Plan B Vote LIVE: As Fiscal Cliff Talks Turn Sour, Boehner Offers Alternative Plan
The end of the year is nearly upon us, and House of Representatives is set to vote on their own fiscal cliff plan Thursday night in an effort to stymie negotiations with the White House to avoid stiff tax hikes and spending cuts in defense and entitlements.
Republicans in the House are aiming to push for Speaker John Boehner's (R-Ohio) "Plan B" which raises taxes only on households making over $1 million annually in an effort to increase pressure on the Obama administration, which has insisted that threshold be set at a significantly lower $400,000 mark.
That number was originally a firm $250,000 before the White House conceded, reported the Chicago Tribune. One of Boehner's demands is that all of the Bush-era tax cuts on households below $1 million be made permanent. It also shifts roughly $55 billion in defense cuts to other social programs in an effort to lure more conservative members of the House into supporting the plan.
Boehner has traditionally had problems with some members of the Republican caucus who feel he is too eager to compromise with the president. However, conservative anti-tax reformer Grover Norquist has given his support to Plan B.

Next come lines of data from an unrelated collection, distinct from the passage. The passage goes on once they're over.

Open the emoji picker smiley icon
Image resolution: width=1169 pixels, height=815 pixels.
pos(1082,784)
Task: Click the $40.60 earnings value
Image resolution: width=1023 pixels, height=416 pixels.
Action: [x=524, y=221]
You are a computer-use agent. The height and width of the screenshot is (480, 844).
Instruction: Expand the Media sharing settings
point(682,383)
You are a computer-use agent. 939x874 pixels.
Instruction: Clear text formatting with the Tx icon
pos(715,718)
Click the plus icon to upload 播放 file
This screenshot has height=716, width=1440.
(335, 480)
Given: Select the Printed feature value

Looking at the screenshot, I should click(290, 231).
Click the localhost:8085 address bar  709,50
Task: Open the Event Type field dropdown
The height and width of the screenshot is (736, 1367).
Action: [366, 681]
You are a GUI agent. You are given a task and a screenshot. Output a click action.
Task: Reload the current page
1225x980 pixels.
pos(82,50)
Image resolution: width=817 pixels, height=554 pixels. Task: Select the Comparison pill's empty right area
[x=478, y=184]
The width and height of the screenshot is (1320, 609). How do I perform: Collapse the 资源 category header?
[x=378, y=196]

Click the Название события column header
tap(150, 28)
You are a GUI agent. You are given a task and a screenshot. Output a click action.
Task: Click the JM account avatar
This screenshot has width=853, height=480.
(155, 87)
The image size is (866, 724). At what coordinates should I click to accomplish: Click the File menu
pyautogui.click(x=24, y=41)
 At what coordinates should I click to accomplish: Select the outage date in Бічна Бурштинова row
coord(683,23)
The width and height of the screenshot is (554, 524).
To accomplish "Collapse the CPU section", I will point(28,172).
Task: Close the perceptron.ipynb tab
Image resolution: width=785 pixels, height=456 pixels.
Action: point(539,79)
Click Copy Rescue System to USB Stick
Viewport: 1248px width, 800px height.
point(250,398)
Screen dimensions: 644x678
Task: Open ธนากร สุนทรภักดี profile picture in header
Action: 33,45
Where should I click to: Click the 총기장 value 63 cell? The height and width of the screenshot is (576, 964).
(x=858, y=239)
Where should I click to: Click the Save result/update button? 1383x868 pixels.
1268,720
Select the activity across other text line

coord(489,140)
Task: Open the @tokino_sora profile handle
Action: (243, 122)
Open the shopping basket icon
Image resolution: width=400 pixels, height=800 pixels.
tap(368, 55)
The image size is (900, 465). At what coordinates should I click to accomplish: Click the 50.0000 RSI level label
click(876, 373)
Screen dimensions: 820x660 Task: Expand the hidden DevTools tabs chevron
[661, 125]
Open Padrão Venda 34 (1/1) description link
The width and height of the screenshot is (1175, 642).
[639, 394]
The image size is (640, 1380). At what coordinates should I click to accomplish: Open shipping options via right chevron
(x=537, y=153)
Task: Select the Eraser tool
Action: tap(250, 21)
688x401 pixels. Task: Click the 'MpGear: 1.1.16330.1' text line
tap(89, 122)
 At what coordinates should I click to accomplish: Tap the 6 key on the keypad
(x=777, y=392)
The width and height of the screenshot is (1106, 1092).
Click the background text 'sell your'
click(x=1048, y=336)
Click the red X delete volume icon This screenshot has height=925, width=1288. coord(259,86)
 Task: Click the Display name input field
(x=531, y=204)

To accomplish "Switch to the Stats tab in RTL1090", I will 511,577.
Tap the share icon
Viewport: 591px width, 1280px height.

Obama will likely veto Plan B if it passes. A senior Democratic aide told al Jazeera that if the bill makes it to the Senate, it will likely be ignored by Majority Leader Harry Reid.
Democrats and Republicans must agree to a deficit reduction plan by the end of the year to avoid harsh automatic spending cuts in defense and entitlement spending such as Social Security and Medicare. During debt ceiling negotiations last year, the two parties were unable to reach a long-term deal.
With the bill having little chance of being signed into law, al Jazeera reporter Patty Culhane said that Thursday's vote was "not about solving the fiscal cliff. It's about blame … the majority of Americans say they will hold the Republicans accountable" if automatic spending cuts and tax increases are triggered.
Republicans claim the president has not done enough to reign in spending, and hope that the lower levels of income derived from letting fewer tax cuts expire will pressure Obama into cutting entitlement and discretionary spending even further.
The Washington Post posted Thursday a breakdown of all five plans that have been under consideration:
According to The Hill, Republicans can only afford 24 "defections" if House Democrats vote in unanimous opposition. Some 25 Republicans have declared their opposition to Plan B.